Throughout the war, UNICEF has continued to deliver emergency assistance to refugee children in Syria. With partners, UNICEF staff have worked tirelessly to deliver safe water, nutrition, health care and education to those living in refugee camps and settlements in Jordan, Iraq, Turkey and other neighboring countries, and even to those who were trapped in embattled cities.
UNICEF Syria Representative Hanaa Singer explained," We are determined to do what we can to reach out to children. It's why we have more than 200 staff who risk their lives every day across the country to support Syria's children."
Making a difference together
UNICEF USA played a critical role in the success of these efforts by generating significant support and awareness among the American public. One UNICEF USA supporter in particular, Silicon Valley entrepreneur Narges Bani Asadi, has set an inspiring example. A biotech entrepreneur and an executive at Roche, Narges launched a Facebook fundraiser and rallied 2,500 people in her Facebook network to help Syrian children under siege.
Narges got the idea for her campaign after reading about an offer from the Bill and Melinda Gates Foundation to match funds for good causes in honor of Giving Tuesday. "Here's something hopeful I can do," Narges remembers thinking. She launched her effort with a simple and effective plea, a post that read: "Start your Tuesday with a kind act."
In its first ten hours, the campaign attracted 212 donors and more than $10,000. Over the following two weeks, Narges's plea to "Help Syrian Children Under Siege" was shared repeatedly, her circle of influence growing exponentially. When the fundraiser ended on December 13, 2016, it had been shared more than 500 times, and almost 2,500 people had donated to help Syrian child refugees. Collectively, they had raised more than $103,000, including matches from the Bill and Melinda Gates Foundation, Google and Apple.

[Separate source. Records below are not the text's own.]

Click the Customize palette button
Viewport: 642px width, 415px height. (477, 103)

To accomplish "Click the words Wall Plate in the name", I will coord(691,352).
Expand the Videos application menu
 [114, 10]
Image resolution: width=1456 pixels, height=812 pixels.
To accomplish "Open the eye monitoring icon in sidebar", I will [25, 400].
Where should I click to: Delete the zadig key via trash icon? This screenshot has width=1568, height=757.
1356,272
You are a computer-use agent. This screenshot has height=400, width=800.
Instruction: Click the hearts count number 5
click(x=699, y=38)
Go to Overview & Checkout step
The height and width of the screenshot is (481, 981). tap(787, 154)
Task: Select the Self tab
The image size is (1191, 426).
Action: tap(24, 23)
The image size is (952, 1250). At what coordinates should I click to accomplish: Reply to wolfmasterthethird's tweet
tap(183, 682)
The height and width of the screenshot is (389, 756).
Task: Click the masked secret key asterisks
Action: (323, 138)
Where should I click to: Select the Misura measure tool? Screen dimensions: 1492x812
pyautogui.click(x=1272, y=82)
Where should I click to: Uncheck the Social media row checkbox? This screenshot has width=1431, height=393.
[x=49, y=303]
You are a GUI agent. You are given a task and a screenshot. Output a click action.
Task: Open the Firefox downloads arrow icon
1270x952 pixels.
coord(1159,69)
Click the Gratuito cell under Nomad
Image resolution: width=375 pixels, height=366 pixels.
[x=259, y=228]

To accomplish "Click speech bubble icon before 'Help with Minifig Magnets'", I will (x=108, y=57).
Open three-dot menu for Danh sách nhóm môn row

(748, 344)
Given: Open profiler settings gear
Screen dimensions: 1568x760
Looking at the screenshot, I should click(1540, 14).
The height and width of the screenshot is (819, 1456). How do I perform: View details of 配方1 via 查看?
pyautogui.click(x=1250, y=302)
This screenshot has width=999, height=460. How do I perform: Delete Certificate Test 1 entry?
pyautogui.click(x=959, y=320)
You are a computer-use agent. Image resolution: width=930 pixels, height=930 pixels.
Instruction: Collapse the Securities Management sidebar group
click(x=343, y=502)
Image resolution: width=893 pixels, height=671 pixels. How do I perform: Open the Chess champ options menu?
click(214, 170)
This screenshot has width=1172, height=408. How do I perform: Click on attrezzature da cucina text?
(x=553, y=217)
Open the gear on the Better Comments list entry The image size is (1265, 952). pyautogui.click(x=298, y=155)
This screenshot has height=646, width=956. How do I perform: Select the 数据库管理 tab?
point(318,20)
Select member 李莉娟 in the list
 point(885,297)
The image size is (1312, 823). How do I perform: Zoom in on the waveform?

"Our fundraiser showed the power of one and the power of communities and how we can all drive change," Narges posted. Narges was especially pleased to see a large contingent of Iranian-Americans participate. Narges grew up in Iran and migrated to the United States 12 years ago. "The Iranian-American community is very strong in terms of... their ambition and desire to serve. I think it's just one small example of a community that mobilized over something that matters," she explained.
Most donors to Narges's Facebook fundraiser contributed $10, $20 or $100 — relatively small amounts that, pooled together, amounted to "some tangible money that could really make a difference," Narges says.
Every donation counted. In January 2017 alone, UNICEF helped more than 53,000 people in 89 hard-to-reach locations with critical aid. In Damascus and Aleppo, UNICEF reached more than 2 million people with clean, safe water. And UNICEF helped bring education to nearly 990,000 Syrian children.
"One of my passions in life is to be involved in children's causes, which is what UNICEF is all about," Narges says. "I know I can trust UNICEF."